Colin….I was amazed by your note and still trying to figure out how you manage or what you do to ‘be careful to not offend (money chasers) but slam the door shut (in their faces) and lock quickly!!” This could be handy but ….I’m sure there is no way to not offend them. Thanks for all the great advice. I’m appreciative beyond wordsI wish you all to attain an early realization to what you want to achieve.
Kind Regards
Carpe-DiemHi Carpe-diem,
Sounds like you “seized the day” – and good for you. And I love what I read from you:-
in fact their value is going up by 10% minimum pa so that makes the overall value increase by 170k for the coming year alone.You’ve got to be on a winner right there, CD. If Derek is right, and you only need $37k pa, this HAS to be good news, right? Isn’t that the next 4 – 5 years already taken care of? Even if not quite right, it does tend to give a good idea about the value of equity growth, yeah?
Anyway, it’s good to see you are back with us again, and charging forward.
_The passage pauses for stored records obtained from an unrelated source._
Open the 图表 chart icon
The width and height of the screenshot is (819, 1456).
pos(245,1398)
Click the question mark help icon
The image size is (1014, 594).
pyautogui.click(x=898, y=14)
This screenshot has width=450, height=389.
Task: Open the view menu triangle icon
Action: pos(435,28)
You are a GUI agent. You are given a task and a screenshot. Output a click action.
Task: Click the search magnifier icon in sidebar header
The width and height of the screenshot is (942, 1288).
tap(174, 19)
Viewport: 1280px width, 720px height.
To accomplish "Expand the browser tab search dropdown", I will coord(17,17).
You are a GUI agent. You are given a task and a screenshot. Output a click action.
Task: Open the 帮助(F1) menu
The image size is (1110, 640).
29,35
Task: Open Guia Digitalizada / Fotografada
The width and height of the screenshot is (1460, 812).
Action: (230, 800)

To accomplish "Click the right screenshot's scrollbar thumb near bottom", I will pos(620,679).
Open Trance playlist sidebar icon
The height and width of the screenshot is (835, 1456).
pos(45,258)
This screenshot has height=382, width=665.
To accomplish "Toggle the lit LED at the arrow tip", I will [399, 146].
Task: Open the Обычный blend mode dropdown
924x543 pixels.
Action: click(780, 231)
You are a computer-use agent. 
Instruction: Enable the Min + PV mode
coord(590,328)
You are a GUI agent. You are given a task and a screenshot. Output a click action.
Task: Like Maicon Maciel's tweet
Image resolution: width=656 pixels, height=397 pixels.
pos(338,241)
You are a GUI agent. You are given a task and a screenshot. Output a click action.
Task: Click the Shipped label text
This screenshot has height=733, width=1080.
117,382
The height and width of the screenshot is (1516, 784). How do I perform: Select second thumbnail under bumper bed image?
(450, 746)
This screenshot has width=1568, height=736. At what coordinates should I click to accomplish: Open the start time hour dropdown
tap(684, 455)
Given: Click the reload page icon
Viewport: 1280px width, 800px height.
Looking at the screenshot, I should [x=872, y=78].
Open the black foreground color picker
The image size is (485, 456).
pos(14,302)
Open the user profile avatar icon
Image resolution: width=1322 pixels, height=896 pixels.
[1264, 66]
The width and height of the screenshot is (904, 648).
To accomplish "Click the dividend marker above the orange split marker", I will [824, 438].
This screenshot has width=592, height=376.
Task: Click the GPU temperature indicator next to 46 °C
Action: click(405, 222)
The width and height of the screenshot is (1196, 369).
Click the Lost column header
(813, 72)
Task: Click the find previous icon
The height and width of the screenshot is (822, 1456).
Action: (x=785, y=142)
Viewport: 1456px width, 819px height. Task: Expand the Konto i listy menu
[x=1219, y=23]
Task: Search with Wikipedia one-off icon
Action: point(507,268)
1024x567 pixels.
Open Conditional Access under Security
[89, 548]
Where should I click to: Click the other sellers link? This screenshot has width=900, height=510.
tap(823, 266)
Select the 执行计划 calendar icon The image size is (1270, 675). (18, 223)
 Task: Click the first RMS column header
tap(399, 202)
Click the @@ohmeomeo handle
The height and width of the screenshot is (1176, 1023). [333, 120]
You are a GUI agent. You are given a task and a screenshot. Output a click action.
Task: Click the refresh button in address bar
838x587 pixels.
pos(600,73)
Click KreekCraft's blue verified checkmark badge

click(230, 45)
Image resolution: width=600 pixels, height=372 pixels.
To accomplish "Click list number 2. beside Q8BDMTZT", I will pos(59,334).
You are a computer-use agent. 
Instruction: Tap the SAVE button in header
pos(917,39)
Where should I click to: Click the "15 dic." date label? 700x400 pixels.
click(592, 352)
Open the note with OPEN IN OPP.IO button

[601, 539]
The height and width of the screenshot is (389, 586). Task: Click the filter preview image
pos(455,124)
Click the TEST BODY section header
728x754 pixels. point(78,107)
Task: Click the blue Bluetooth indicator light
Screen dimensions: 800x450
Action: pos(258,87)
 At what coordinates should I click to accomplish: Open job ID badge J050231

Keep on reading, and adding to that “store of knowledge” that allows you to make the best decision for YOU. For me, it’s amazing just how LIBERATING this knowledge can be – I wish the same for you,
Good luck,
Benny
I am new to Living Off Equity, and was windering how you each feel and/or went with this approach now its over a year ago since these discussions and advice?
I am hopeful, but struggling to service my debts = I have 2 Inv Props and a home worth a total of $2.3 but loan debt of $1.3… ALl props are inner bayside and appreciating well…
Advice?
mike
Hi, I feel for you & pray that your health recovers quickly.
I'm about to refinance my properties for cashflow & am thinking of capitalising the interest on a million dollar loan for 5 years. Needless to say, the worry is making me sick.
The point of difference I note is that your PPOR forms the bulk of your assets. You might want to think about this. I have roughly the same equity as you with the difference that my house is $320000 [value], current loan $225000
Apart from that, I can't think of anything else to say except to wish you well.